How to Talk Effectively with Your (Civilian) Boss

President Donald J. Trump departs Arlington National Cemetery with Secretary of Defense James Mattis. (Sgt. James K. McCann/U.S. Army photo)

The military has a unique communication style and language of its own. Directness, candor and brevity are not only appreciated but are necessary to ensure that a mission is completed effectively.

In the military, published and understood standards and policies ensure information is communicated correctly, everyone operates from the same understanding, and risk is mitigated.

The civilian sector operates differently. There is not necessarily any uniformity, documented standards or agreed-to policies outside of legal, accounting and human resources guidelines. Therefore, navigating communication within the civilian system often throws military veterans a curveball.

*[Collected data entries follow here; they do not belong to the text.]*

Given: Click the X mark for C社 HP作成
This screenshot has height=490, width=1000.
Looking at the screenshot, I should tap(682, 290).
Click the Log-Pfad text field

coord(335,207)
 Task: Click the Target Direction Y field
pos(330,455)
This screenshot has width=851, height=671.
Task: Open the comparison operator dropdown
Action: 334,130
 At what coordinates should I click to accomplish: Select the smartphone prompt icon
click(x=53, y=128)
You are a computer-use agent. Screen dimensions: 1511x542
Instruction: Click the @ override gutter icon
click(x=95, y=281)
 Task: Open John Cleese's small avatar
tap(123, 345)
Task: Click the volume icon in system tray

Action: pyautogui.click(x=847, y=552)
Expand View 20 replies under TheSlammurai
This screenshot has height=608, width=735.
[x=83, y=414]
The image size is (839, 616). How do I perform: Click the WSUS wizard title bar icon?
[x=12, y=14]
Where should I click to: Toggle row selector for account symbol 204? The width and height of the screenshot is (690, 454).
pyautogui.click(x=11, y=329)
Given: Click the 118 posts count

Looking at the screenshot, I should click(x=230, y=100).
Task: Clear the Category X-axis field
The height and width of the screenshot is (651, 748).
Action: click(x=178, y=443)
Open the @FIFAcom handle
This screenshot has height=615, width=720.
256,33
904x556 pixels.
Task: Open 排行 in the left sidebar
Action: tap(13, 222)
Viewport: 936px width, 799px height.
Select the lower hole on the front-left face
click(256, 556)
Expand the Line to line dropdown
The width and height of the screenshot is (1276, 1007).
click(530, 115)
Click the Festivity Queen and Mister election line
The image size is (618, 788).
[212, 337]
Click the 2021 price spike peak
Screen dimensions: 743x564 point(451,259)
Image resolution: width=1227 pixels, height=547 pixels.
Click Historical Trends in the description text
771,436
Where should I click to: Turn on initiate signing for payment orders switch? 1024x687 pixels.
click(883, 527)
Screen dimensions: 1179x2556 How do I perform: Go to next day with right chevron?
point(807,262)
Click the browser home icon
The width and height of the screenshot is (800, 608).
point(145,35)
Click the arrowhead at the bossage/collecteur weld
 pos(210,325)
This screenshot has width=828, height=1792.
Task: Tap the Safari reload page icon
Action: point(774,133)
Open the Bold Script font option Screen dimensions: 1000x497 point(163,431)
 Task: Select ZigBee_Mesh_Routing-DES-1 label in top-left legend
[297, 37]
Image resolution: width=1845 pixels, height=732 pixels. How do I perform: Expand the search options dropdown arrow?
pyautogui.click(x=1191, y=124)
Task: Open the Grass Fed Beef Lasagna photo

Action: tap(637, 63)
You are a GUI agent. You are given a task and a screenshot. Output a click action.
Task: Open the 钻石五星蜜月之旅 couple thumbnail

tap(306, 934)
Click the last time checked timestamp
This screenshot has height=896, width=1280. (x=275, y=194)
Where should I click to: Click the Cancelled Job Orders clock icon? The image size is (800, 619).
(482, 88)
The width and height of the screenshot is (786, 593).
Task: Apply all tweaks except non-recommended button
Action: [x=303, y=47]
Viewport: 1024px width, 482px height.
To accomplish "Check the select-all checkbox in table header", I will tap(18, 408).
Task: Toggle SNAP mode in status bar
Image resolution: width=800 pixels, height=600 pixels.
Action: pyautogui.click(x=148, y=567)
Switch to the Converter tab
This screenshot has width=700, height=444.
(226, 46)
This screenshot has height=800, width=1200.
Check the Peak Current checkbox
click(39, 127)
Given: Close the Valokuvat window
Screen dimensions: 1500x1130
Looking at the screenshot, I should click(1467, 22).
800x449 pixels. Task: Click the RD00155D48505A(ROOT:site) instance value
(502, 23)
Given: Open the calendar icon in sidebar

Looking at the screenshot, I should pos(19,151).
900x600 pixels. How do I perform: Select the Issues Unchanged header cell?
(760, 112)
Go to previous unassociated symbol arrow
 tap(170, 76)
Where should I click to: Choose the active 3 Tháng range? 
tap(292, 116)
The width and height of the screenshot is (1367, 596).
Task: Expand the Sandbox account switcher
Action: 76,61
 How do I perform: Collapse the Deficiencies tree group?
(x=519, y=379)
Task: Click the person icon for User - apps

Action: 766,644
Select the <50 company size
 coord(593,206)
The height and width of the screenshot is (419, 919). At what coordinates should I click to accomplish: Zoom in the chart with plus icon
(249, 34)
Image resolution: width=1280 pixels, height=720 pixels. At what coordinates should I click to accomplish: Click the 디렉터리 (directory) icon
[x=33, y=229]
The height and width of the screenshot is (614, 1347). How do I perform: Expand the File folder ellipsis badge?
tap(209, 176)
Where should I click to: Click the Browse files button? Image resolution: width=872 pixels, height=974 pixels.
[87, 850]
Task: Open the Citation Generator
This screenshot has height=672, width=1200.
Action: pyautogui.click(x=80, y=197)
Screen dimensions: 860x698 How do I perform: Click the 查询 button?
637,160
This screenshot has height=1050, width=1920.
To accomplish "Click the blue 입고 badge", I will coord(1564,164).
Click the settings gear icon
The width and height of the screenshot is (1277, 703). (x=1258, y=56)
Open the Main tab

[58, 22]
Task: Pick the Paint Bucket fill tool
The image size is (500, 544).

Where are the rules about how to communicate with your boss in the civilian sector?

Your Civilian Boss

In the civilian world, your boss may have years of experience in the industry and the company, advanced certifications and degrees, and be considered an expert in their field. Or they may be new to the company, younger than you are and have less experience than you do. Either way, how you speak to them requires decorum because of their position (rank) in the company and their ability to influence your career path.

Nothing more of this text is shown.